A trip to St Andrews would not be complete without a picture taken on the world famous Swilcan Bridge which spans the Swilcan Burn between the first and eighteenth fairways of the Old Course. Originally built over 700 years ago to help shepherds get livestock across it has, over the years, become one of the most iconic images in golf.
St Andrews Aquarium
Nestled on the dramatic cliffs is the St Andrews aquarium. It features stunning views of the West Sands and St Andrews Bay. The aquarium allows you to come face to face with some of the most striking, interesting and deadly creatures of the sea.
Himalayas Putting Green
A necessity for all tourists who visit St Andrews is to have a go on the famous Himalayas Putting Green at St Andrews Links. It is also known as the Ladies’ Putting Green and is the world’s first miniature golf course. It is incredibly good value at only £2 per person to play 18 holes and is great fun for all the family.
Open to the public 7 days a week, all you need to do to play is turn up and pay the small fee!
The are two very well-known ice cream parlours which entice visitors even on the coldest of winter days, and often attract very long queues in the summer months.
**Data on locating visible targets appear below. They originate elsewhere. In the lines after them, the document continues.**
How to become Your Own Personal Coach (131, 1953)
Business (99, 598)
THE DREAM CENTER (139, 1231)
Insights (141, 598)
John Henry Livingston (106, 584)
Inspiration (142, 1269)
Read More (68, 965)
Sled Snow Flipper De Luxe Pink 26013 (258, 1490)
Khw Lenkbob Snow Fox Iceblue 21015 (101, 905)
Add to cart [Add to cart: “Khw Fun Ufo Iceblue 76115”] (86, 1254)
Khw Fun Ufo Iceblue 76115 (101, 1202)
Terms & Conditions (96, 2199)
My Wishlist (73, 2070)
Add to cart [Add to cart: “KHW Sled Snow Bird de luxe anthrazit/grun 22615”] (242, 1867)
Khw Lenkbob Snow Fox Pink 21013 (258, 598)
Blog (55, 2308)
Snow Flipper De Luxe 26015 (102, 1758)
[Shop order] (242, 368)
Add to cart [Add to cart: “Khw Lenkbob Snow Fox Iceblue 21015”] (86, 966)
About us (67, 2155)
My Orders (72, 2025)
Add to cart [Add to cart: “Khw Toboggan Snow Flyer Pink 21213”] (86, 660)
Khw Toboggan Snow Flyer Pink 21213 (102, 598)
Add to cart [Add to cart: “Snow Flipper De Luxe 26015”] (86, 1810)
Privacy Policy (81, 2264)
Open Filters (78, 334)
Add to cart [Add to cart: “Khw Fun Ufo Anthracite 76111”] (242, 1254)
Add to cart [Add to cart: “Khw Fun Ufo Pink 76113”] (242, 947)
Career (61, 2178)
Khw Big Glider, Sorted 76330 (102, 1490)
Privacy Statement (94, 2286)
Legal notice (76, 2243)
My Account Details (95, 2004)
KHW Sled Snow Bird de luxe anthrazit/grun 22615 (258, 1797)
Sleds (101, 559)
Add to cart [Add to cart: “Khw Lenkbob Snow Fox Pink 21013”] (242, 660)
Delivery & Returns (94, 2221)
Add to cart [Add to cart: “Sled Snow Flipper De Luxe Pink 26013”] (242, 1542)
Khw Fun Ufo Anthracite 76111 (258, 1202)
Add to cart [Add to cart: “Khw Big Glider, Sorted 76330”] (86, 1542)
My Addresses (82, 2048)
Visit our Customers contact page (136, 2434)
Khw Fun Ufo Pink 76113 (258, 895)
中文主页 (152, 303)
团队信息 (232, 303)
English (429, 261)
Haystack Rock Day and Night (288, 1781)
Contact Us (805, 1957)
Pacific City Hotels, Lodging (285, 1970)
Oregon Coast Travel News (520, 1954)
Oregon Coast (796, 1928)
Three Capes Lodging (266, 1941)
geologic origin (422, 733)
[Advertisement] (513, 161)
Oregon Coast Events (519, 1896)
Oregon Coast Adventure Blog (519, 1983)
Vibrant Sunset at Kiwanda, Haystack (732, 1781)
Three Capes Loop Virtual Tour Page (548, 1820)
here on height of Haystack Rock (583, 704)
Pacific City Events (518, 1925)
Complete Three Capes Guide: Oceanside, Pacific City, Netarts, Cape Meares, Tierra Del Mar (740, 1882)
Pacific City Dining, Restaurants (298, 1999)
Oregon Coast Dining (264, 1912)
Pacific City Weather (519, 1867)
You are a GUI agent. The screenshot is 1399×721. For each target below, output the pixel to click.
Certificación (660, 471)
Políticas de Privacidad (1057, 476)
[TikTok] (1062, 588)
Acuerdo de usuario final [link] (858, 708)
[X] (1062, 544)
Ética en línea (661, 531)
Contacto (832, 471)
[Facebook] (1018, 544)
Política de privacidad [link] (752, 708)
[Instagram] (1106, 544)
B Jannettas on South Street and Luvians Ice Cream Parlour on Market Street both have a lengthy heritage of making Italian ice cream in a huge selection of unusual flavours. It is definitely worth treating yourself on your way through the town.
St Andrews Castle
A picturesque ruin that sits on a rocky peninsula overlooking a small beach, known as the Castle Sands. It dates back to the times of Bishop Roger (1189 – 1202), and has housed many wealthy and powerful Bishops while St Andrews served as ecclesiastical centre of Scotland.
The castle’s grounds are now maintained by Historic Scotland, and are entered through a visitor centre with displays on its history.
Scotland’s Secret Bunker
Hidden beneath an innocent-looking farmhouse is a tunnel that leads to Scotland’s best-kept secret for over 40 years. It spans an incredible 24,000 square feet, and reaches depths of 100 feet.
So should there have been a Nuclear War, this is where Scotland would have been governed from. The bunker is open for visitors all year round.
The Jigger Inn
Steeped in history, the building dates back to the 1850’s when it was the station master’s lodge. Today it is home to fantastic golfing memorabilia, home-cooked food and one of the best selections of Scottish beer around. This is traditional Scottish pub hospitality at its very best, and a must visit for any traveller to the area.
Cambo Estate Gardens
Cambo Estate Gardens is a beautiful way to spend an hour or two, the iconic Victorian walled garden contains inspirational planting schemes designed by Head Gardener, Elliot Forsyth. You are sure to see unusual plants whilst you walk through the woodlands following a sparkling burn leading to the sea.
The New Course
Located adjacent to the Old Course, it was paid for and commissioned The R&A who asked Old Tom Morris to be the designer. In contrast to the name the course was opened for play in 1895, which is why it is often regarded as the oldest ‘New’ course in the world. With undulating fairways and perfectly challenging greens it remains one of the best examples of Morris’ work.
If the New was situated next to any other course in the world than the Old its star would have shone with a far greater degree of brilliance.